◆ PAGE TEXT
+--
But What if the 100 Most Inspiring Films of All Time Inspire Me to Kill? Wartime Lies


Funky Forest / Hair / Beetle, the Horn King

If the summer days in NYC remain on the breezy side overall, it'll be harder to trap the locals in an artificially cooled movie theater, especially with a release slate all junked up with supermen, x-men and dead men's chests. Alternatively, Subway Cinema has a different kind of Tokyo drift in mind with the New York Asian Film Festival 2006 (now through July 1st), which cooks up an eclectic, often rare batch of pop-cinema treats from Japan, China, Korea, Thailand, India, and even Malaysia. Like its outspoken co-founder Grady Hendrix, the NYAFF's tastes tend to cater to the fanboys, oldboys, and insatiable cinephiles unafraid to admit when genre filmmaking transcends its dorky demographics; it's no Antonioni retrospective, but the invention and sensory carousal on display here are practically doing parkour around Hollywood's stale popcorn. (C'mon, wouldn't you'd rather get wasted on a Sunday night for Beetle, the Horn King -- a Japanese masked-wrestling comedy with insect aliens -- than taste Jack Black's greasy, PG-rated slab of Nacho cheese?) Of the 30-or-so titles on this year's roster, all playing at either downtown's Anthology Archives or the Upper Least Side's ImaginAsian, here are three standouts that carry the Cinephiliac stamp of approval:

[Buy your NYAFF tickets here!]

The Great Yokai War

So hyper-prolific that I'm forever doomed to repeat my joke about how lazy he makes Fassbinder look, Japanase gonzo auteur Takashi Miike (Audition, Visitor Q, Gozu) and his disturbing blend of homicidal fantasticism are undeniably visionary; his skills as a bard, however, too often get distracted by said artifice and forget that thing called narrative coherence (Is it me, or did Izo need Cliff's Notes?). Thankfully, the stars have excitingly aligned in Miike's The Great Yokai War (2005), a mildly subversive, nearly family-friendly epic fantasy that must be his most approachable and entertaining film since 2001's The Happiness of the Katakuris.
+--
◆ WHAT TO PRODUCE
Reproduce word for word the passage of the festival write-up above, starting with "[Buy your NYAFF" and going on through "of the Katakuris.".

◆ DATASET ROWS
+--
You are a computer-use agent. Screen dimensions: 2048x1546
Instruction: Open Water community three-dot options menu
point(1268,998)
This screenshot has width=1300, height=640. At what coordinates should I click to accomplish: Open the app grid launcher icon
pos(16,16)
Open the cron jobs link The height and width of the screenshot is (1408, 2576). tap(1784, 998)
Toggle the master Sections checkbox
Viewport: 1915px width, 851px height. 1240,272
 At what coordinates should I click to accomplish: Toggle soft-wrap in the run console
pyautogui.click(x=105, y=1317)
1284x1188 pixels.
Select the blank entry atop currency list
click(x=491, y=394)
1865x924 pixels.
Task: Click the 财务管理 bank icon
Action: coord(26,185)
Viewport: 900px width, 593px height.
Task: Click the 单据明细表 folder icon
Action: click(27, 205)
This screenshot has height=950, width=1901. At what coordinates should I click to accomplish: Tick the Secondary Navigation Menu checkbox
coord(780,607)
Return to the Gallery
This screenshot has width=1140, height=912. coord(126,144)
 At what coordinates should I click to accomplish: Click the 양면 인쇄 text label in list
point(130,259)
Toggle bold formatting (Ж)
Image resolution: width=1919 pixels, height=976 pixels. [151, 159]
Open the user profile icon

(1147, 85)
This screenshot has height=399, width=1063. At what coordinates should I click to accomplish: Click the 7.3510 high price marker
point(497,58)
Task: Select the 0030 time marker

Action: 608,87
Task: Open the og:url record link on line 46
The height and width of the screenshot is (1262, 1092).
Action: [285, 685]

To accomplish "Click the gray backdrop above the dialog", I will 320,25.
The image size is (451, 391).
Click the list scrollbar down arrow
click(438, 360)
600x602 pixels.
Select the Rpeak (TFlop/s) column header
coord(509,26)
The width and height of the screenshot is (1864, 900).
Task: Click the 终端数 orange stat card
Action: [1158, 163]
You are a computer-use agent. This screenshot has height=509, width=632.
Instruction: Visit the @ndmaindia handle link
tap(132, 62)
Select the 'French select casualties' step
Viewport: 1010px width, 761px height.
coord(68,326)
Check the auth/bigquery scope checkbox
+--
◆ RESULT OF THE EXERCISE
[Buy your NYAFF tickets here!]

The Great Yokai War

So hyper-prolific that I'm forever doomed to repeat my joke about how lazy he makes Fassbinder look, Japanase gonzo auteur Takashi Miike (Audition, Visitor Q, Gozu) and his disturbing blend of homicidal fantasticism are undeniably visionary; his skills as a bard, however, too often get distracted by said artifice and forget that thing called narrative coherence (Is it me, or did Izo need Cliff's Notes?). Thankfully, the stars have excitingly aligned in Miike's The Great Yokai War (2005), a mildly subversive, nearly family-friendly epic fantasy that must be his most approachable and entertaining film since 2001's The Happiness of the Katakuris.